::: Data extract

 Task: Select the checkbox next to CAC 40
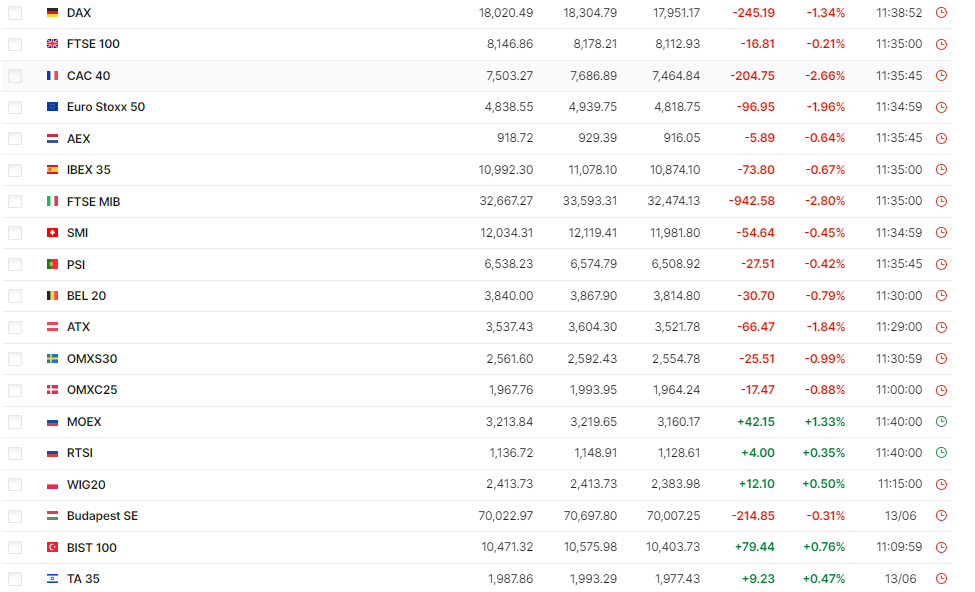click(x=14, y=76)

::::::
::: Data extract

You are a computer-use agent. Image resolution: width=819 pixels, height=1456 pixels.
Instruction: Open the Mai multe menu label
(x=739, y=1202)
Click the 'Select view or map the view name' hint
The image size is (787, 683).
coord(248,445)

::::::
::: Data extract

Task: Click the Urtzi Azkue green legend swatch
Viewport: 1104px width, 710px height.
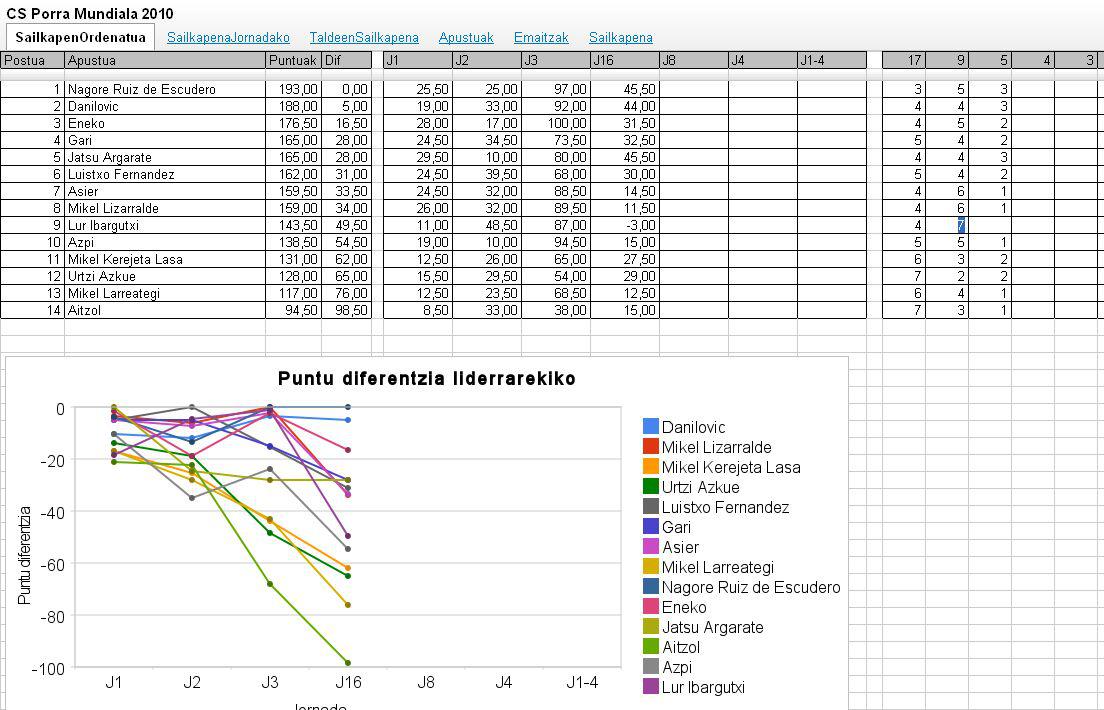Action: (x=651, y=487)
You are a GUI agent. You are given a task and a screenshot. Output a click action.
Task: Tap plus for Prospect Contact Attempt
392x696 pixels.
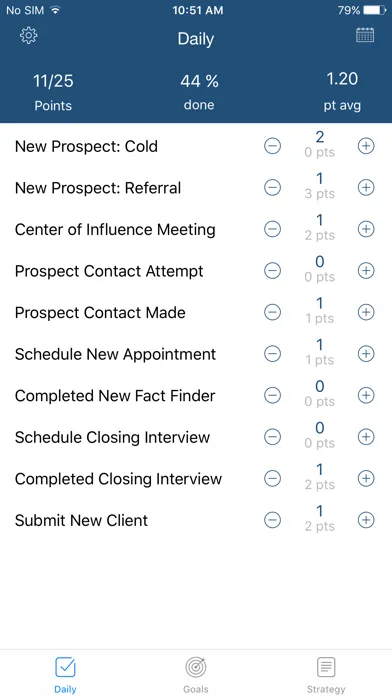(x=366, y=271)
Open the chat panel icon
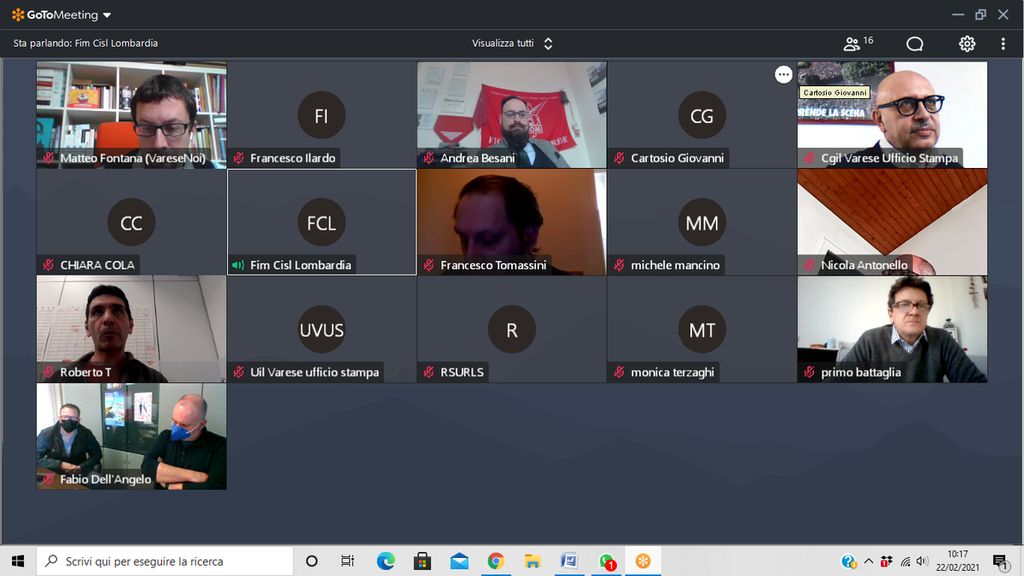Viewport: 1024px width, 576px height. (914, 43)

::::::

:: Written exercise ::
Find every line in the entries above that contains the word "Open" and copy each of those lines in full.

:: Response for this exercise ::
Instruction: Open the Mai multe menu label
Open the chat panel icon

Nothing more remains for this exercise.